O artigo aborda a questão da coisa julgada material na decisão de impronúncia dentro do contexto do procedimento do Tribunal do Júri, destacando a alteração promovida pela lei 11.689/08, que mudou o recurso cabível de recurso em sentido estrito para apelação, questionando o real objetivo dessa mudança legislativa.
Os autores enfatizam que a fase preliminar do júri não deve ser vista apenas como um “sumário de culpa”, mas sim como um procedimento de cognição ampla e exauriente, equiparando-se aos processos ordinários, e discutem a incompatibilidade da pronúncia do acusado quando existe dúvida quanto à sua culpabilidade, à luz do princípio da presunção de inocência. A análise ainda aborda os fundamentos constitucionais do júri, argumentando que a impronúncia deve ser considerada como uma decisão que evita que réus juridicamente inocentes sejam levados a julgamento por um conselho de sentença, assim como critica a possibilidade de novas acusações após uma impronúncia, alegando que isso fere o princípio ne bis in idem.
Os autores também discutem a necessidade de uma nova interpretação do artigo 414 do CPP à luz da mudança no sistema recursal, defendendo que a decisão de impronúncia, sendo definitiva, deve fazer coisa julgada material e impedir novas tentativas acusatórias sobre os mesmos fatos.

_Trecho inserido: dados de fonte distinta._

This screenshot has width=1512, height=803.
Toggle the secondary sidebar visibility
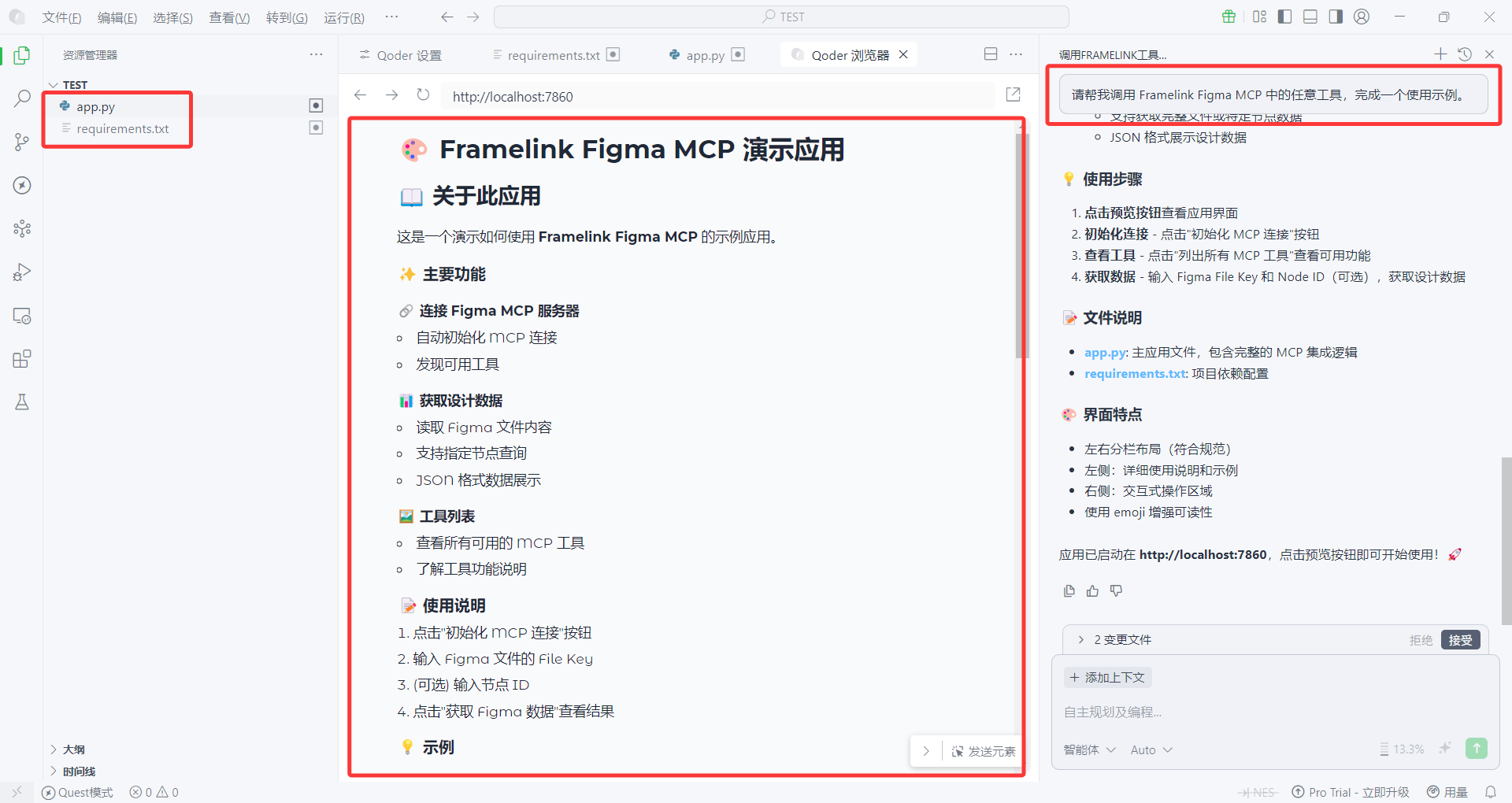(1336, 16)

Por fim, o texto conclui afirmando que a resistência do judiciário em reconhecer os efeitos da impronúncia pode resultar na violação de direitos fundamentais, no respeito ao devido processo legal e na segurança jurídica.
Tópicos do artigo
Principais pontos desenvolvidos no texto original
Principais tópicos abordados no artigo "Coisa julgada material na decisão de impronúncia: por uma nova leitura do procedimento do Tribunal do Júri" por César Peres e Leonardo Avelar Guimarães.

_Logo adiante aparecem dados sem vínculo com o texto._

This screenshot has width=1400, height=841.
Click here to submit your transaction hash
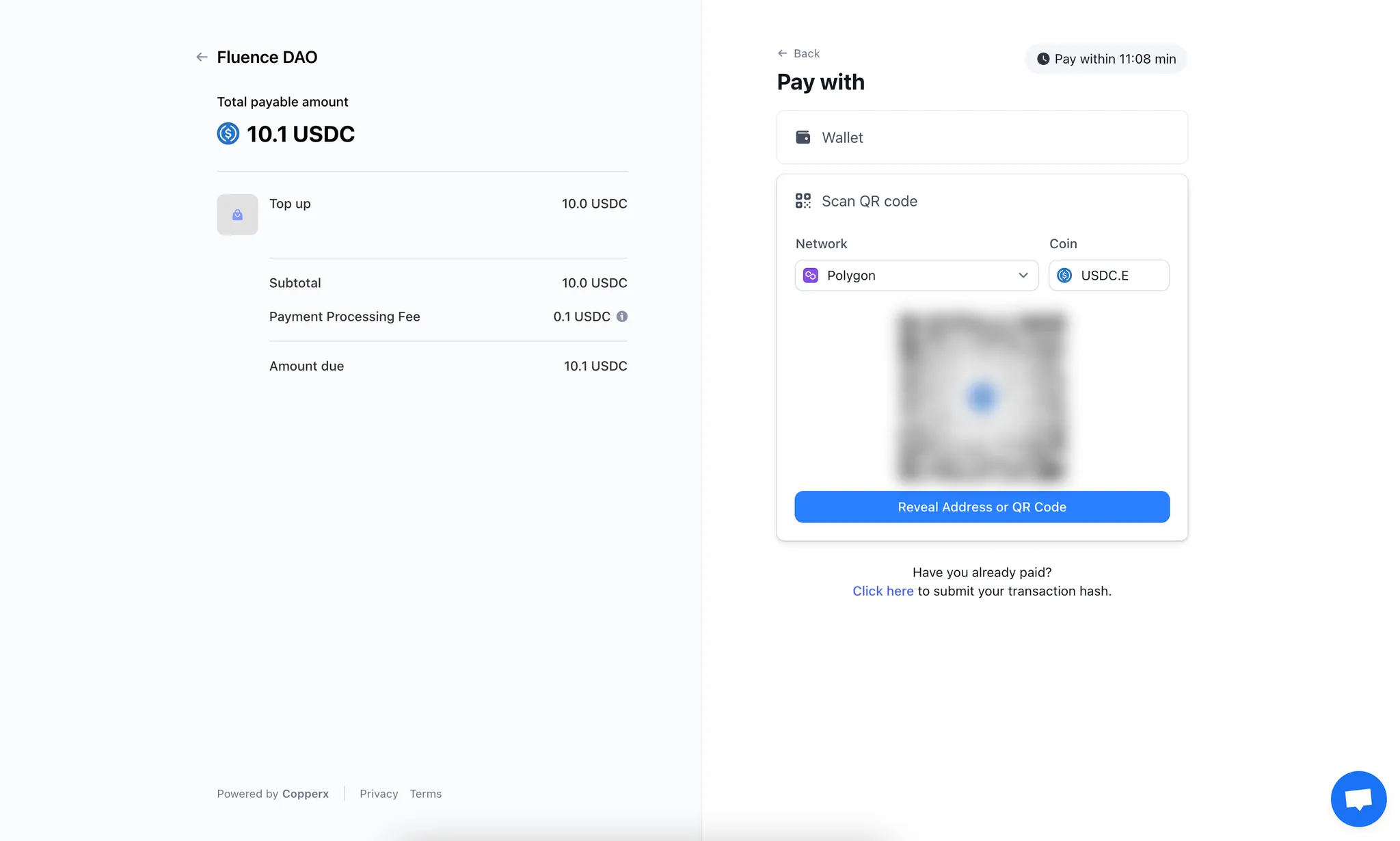(x=883, y=590)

- Alteração do recurso cabível na impronúncia: Discussão sobre a mudança feita pela lei 11.689/08, que substitui o recurso em sentido estrito pela apelação nos casos de impronúncia.
- Natureza do procedimento do Tribunal do Júri: Análise da primeira fase do júri como um processo de cognição ampla, superior ao mero sumário de culpa, abordando questões como a oitiva de testemunhas e diligências.
- Princípio da inocência e a impronúncia: Reflexão sobre a incongruência de um juiz pronunciar um acusado mesmo diante de dúvidas sobre sua culpabilidade e a relação com os direitos garantidos pela Constituição.
- Decisão de pronúncia e seus efeitos: Considerações sobre a necessidade de uma pronúncia somente em situações onde se vislumbra a possibilidade de condenação, respeitando o direito à ampla defesa.
- Impronúncia e a questão da nova acusação: Crítica à legitimidade de um novo processo após uma impronúncia, discutindo a violação do princípio ne bis in idem e a natureza decisória das impronúncias.
- A Constituição e a coisa julgada material: Argumentação sobre a inconstitucionalidade do parágrafo único do art. 414 do CPP e a defesa do caráter definitivo da impronúncia.
- Impacto da decisão de impronúncia no estado de inocente: Descrição de como a decisão de impronúncia deve ser considerada como um provimento meritório, garantindo a declaração do estado de inocência do acusado.
- Sistematização do recurso de apelação em face da impronúncia: Análise das mudanças processuais propostas para o recurso em casos de impronúncia, visando à proteção efetiva dos direitos do acusado.